I am currently running Mint 18.3 initially installed with KDE, now usually run Xfce and have done so for a while without problems until a recent update. Now the cpu is racing away at an average of about 25%, this is shared over 6 processors. It has nothing running apart from the Xfce gui. Usually this would only average about 0.1 to 2% but it runs at 25% unless I run top which (without me doing anything else) seems to quell the enthusiasm of the offending processes and usage returns to normal, providing I don't shutdown top.

The offending processes have been:
systemd
gvfsd
systemctl

but not all at once, i, e, only one at once. (as reported by top)

Also it will behave itself if I don't login from the splash page but give Ctrl+Alt+F1 login from a terminal and give startx to start Xfce.
This behavior also happens with KDE.

Does anyone know why this is happening?

Have you let it sit, come back, and look at top then?

Yes and all appears well until I shutdown top then cpu usage creeps up to the same level. If I leave the system running without top, for say an hour it will be at about 50% and nothing is running apart from Xfce.

I have to leave top running if I want to keep cpu usage at normal levels.


Thanks for reply,

Fred.

I would be looking very closely for something like a mining malware sneaking around. I'm sure I saw something a while back about one that kept a lookout for things that could monitor it.
Try ps (without top running) and see if anything looks suspect.

Another sneaky trick is to copy top to a different name Then run "chrome"

Thanks for replies, will try your suggestions.

I assume you can change top back to top again afterwards!

I don't suppose you have any idea what I might be looking for as suspicious as I doubt it will show up as "Red Dwarf Mining Corp"?

- you never know, you might get lucky.
Maybe just run ps with and without top running, then diff the lists.

1 members found this post helpful.

I did try diff on the 2 ps versions and it did spit out a lot differences, as you would expect really with different cpu usages at specific times.

I could attach all 3 files if that would help but I think the offending process is hiding behind a legitimate process like systemd, systemctl and ibus-x11, all of which have seen extra activity unexpectedly.

I also ran a clamscan on the whole system but all that came up with was an old "Windows" file that had been on there for ages.

I was thinking of reinstalling with Mint 19 and reintroducing a backup of my data, hopefully that won't reintroduce the problem, any thoughts?


Fred.

Yes, if you can't pinpoint the intruder (if there is one), a clean install sounds like an excellent idea in this case.

I might add that if you're introducing your old data, maybe make the files or directories non executable.

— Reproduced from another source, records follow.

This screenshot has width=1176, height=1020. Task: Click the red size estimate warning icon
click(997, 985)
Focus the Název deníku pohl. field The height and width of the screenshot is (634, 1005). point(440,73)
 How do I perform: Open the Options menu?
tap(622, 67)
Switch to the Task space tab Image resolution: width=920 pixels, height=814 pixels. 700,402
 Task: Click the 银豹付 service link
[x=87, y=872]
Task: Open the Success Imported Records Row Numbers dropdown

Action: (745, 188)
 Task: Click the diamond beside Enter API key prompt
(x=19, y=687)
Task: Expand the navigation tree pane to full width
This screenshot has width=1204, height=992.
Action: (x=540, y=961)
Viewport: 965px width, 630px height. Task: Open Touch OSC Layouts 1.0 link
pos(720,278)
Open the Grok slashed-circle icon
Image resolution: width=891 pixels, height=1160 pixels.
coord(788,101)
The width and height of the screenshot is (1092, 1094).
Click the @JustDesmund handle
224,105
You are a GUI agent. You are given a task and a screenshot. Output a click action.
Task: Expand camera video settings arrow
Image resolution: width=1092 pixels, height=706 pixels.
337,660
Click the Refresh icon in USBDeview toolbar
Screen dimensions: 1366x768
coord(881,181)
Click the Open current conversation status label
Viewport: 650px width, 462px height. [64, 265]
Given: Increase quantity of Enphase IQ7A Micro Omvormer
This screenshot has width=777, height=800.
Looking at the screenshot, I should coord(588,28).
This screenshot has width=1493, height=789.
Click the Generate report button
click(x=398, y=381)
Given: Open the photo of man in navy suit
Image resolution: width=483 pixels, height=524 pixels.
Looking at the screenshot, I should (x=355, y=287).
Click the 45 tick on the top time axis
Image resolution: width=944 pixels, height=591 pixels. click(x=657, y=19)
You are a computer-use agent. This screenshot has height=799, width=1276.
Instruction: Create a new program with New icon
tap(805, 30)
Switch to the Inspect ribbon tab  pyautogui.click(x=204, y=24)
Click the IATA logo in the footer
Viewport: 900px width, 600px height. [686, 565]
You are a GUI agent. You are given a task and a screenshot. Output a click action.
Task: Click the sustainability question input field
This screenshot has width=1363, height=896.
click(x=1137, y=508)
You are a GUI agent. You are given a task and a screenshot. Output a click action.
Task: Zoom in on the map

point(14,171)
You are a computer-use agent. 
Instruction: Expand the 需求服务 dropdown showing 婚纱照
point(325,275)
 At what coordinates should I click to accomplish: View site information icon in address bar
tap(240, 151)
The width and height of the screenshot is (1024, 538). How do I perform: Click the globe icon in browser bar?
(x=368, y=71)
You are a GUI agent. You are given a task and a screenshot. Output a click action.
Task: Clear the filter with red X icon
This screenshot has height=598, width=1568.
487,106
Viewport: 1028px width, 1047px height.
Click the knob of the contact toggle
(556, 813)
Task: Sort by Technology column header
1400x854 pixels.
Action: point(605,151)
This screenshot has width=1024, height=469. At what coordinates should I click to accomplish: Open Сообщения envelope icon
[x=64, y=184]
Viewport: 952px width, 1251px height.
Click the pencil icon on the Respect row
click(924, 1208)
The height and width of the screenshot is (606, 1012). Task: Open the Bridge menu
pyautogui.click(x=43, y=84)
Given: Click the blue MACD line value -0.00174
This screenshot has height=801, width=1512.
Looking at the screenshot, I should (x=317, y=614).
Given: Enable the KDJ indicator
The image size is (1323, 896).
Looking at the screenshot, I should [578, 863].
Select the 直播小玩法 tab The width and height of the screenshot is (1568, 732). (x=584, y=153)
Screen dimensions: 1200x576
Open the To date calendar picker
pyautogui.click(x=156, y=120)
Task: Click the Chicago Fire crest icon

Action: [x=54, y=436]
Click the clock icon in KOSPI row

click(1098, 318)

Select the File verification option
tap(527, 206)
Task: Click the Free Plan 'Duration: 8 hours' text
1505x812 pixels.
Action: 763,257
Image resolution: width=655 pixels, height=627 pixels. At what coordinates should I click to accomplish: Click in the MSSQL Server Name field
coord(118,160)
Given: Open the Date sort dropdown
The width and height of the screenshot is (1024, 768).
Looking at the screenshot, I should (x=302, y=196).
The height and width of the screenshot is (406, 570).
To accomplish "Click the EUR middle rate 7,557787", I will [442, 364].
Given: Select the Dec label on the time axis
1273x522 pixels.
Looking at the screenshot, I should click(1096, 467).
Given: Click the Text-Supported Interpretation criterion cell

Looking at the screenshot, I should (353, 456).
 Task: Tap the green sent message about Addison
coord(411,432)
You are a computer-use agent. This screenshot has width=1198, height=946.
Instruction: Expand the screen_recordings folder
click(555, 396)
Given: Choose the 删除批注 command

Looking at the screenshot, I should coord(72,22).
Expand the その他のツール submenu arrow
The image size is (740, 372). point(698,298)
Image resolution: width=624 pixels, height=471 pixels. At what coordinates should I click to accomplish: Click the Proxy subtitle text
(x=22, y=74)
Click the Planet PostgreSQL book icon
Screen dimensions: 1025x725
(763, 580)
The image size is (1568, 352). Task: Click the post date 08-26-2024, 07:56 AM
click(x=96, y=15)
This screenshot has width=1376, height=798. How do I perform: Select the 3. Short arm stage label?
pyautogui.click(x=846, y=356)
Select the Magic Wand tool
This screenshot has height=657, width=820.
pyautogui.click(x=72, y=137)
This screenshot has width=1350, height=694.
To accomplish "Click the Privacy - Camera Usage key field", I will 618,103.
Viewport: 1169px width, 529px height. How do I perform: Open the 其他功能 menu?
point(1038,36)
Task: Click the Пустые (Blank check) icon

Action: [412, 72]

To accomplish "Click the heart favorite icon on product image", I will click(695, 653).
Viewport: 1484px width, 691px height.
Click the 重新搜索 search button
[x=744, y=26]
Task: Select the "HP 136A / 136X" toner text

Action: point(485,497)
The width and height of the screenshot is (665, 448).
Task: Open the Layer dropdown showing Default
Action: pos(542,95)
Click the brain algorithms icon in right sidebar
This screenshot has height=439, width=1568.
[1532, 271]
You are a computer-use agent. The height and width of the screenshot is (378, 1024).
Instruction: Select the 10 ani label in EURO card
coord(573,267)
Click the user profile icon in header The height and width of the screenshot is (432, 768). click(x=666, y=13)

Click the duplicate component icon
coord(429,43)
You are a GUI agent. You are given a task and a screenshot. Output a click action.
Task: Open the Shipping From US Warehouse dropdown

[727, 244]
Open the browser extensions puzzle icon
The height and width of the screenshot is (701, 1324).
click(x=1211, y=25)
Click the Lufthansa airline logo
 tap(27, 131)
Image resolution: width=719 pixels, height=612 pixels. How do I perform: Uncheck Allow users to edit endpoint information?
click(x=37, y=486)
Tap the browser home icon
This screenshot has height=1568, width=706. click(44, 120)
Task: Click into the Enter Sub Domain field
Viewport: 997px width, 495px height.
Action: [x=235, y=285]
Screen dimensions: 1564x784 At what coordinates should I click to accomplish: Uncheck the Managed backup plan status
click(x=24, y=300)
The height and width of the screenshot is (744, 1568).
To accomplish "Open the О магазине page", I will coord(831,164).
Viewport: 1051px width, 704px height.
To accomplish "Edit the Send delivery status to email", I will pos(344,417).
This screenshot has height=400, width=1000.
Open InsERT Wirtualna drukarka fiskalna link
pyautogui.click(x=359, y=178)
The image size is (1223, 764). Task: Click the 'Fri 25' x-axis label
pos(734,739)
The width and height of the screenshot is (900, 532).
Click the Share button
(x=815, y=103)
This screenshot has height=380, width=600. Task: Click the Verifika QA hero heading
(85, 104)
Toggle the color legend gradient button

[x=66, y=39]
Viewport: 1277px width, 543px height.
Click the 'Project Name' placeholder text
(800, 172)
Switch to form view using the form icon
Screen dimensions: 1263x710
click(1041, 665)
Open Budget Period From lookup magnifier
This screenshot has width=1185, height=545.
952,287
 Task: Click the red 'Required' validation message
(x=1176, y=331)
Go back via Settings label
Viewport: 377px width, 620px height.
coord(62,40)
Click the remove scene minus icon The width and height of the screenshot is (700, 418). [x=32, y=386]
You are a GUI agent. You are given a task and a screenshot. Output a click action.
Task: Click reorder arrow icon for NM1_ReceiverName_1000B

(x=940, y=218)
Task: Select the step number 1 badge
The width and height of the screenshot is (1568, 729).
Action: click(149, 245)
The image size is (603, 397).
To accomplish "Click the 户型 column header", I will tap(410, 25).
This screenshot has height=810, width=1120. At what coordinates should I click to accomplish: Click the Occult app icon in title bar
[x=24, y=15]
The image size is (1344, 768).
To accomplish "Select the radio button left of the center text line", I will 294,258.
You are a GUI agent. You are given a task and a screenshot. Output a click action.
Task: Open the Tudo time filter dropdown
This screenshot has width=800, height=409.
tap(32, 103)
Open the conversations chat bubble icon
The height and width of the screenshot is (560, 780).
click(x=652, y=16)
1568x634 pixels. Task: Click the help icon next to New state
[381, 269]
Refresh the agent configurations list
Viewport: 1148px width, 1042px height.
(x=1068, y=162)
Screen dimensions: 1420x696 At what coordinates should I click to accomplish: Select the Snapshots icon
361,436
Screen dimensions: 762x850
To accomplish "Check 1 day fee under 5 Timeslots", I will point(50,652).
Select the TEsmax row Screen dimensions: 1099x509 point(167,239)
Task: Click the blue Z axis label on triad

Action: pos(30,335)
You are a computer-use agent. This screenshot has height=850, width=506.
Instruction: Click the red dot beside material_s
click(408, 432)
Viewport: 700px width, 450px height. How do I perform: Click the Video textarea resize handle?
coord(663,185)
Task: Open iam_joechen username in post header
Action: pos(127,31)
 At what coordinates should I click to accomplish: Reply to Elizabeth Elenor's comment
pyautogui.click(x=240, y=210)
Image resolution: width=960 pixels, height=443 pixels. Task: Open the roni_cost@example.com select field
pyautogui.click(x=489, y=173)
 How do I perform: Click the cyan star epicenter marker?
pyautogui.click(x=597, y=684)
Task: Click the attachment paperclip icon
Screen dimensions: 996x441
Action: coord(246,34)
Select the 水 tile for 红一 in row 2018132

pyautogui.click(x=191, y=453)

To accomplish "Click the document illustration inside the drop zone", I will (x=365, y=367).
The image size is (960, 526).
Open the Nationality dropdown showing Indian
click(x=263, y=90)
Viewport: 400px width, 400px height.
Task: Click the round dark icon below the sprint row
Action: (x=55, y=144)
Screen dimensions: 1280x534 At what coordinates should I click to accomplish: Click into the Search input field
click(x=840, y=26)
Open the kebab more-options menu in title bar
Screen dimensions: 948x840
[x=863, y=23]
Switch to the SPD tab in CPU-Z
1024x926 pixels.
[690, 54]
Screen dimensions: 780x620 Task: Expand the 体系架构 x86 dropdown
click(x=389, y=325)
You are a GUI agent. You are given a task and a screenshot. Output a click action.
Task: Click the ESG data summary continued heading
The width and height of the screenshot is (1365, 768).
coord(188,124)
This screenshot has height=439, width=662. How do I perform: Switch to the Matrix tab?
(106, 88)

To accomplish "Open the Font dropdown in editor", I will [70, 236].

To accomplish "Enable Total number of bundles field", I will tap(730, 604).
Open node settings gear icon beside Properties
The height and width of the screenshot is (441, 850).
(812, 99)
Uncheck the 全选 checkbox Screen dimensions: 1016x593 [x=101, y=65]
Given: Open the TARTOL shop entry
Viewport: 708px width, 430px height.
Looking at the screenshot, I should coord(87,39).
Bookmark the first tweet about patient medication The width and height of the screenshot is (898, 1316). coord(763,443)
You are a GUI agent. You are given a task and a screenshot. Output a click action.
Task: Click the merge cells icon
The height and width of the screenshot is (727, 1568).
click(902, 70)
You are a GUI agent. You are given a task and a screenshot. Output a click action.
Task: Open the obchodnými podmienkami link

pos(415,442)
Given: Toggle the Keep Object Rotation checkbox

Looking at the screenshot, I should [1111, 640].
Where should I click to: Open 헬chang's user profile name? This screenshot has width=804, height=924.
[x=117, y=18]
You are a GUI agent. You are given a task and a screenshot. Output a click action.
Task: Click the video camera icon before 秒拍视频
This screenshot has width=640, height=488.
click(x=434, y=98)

Yes, thanks. It might come to that.

I will check but I think the only executable files are the odd script I have done myself unless, of course, they have been altered.

If I make directories non-executable I will be locked out till I reverse that which would be a bit of a pain.

Or I could try the new timeshift service but I suppose it was not really meant these type of events?

I'm not suggesting making the /bin, & /sbin (/usr/bin, /usr/local, /opt, etc) directories non executable, but the datadirectories. Particularly in your home dir. By default directories get 0755, but in files owned by you in your root drive. That means others can ls the files, but not cd into the directories or execute them.

We still haven't seen any evidence of anything. All (me included) are whistling in the dark.

As for evidence, please see attachment, however, this is s bit of a mess and need explaining:

the first bit is the results of netstat and shows an unsolicited connection (pre-top)


the second the results of lsof with a lot of ibus-x11 activity(pre-top)

the third is lsof and has no ibus-x11 activity (post-top)

the last line is netstat again showing no active connection (post-top)

I don't know what ibus-x11 is and there is no manual page for it but then it is not always this that is associated with high cpu usage.

I've had to edit the file so that it of the permitted size.

Came to the conclusion that even if there was no malware it should not be doing what it was so I reinstalled with Mint 19 and put my data back on.

All seems to be well.

Thanks for the replies and suggestions.